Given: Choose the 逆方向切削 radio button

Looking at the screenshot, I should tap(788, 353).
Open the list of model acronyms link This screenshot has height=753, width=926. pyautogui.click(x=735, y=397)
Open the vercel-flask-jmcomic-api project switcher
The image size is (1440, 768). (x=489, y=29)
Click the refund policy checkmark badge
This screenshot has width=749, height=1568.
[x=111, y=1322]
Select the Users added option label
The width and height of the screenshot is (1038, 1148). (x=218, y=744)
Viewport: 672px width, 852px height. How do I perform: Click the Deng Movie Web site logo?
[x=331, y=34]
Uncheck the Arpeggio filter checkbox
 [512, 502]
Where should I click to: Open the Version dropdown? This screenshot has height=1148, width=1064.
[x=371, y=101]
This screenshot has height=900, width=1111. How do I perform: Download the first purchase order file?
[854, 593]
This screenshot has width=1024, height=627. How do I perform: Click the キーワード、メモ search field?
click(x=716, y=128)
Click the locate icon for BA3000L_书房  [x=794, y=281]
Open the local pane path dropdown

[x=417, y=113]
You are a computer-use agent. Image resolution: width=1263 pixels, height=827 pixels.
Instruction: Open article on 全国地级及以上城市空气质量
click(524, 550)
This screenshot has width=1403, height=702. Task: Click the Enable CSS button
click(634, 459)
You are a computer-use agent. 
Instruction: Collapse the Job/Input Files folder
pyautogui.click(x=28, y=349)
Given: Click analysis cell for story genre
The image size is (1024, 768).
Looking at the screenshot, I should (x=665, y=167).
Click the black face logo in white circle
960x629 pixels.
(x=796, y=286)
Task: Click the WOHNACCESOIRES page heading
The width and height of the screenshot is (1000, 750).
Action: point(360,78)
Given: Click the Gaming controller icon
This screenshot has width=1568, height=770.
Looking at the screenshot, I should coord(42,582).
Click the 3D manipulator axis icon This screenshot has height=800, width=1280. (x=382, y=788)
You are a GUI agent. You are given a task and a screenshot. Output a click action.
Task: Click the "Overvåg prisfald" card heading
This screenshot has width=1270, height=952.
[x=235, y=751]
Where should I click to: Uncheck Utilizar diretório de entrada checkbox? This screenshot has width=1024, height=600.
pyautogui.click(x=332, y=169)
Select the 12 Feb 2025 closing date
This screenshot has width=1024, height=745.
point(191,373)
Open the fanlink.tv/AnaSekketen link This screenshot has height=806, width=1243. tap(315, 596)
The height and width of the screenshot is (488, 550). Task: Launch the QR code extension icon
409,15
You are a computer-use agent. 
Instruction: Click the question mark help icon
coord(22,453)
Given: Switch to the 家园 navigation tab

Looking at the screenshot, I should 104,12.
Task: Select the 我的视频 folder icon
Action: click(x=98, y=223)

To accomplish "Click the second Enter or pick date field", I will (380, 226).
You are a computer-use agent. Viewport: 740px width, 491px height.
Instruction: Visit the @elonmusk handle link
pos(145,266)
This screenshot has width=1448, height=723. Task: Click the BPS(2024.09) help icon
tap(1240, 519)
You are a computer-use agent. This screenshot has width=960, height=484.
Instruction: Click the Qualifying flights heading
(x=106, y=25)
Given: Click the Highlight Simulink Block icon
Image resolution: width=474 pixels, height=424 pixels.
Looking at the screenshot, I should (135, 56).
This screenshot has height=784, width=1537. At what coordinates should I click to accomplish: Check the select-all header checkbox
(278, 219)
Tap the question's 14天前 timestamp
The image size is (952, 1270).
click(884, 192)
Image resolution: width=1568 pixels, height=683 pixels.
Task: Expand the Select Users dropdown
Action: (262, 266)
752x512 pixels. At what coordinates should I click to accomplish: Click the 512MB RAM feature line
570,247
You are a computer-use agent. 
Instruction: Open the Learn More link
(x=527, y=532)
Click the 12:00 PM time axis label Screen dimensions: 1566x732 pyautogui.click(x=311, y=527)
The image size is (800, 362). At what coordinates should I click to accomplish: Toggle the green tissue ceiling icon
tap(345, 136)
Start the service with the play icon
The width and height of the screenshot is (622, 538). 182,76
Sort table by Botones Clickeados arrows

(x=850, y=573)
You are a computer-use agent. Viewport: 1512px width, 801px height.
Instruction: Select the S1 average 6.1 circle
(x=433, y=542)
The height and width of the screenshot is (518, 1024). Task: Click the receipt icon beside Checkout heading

^^^^^^^^

= Task details =
Report each line of the material in which the string "computer" occurs.

= Expected answer =
You are a computer-use agent. Image resolution: width=1263 pixels, height=827 pixels.
You are a computer-use agent. 
You are a computer-use agent. 
You are a computer-use agent. Viewport: 740px width, 491px height.
You are a computer-use agent. This screenshot has width=960, height=484.
You are a computer-use agent. 
You are a computer-use agent. Viewport: 1512px width, 801px height.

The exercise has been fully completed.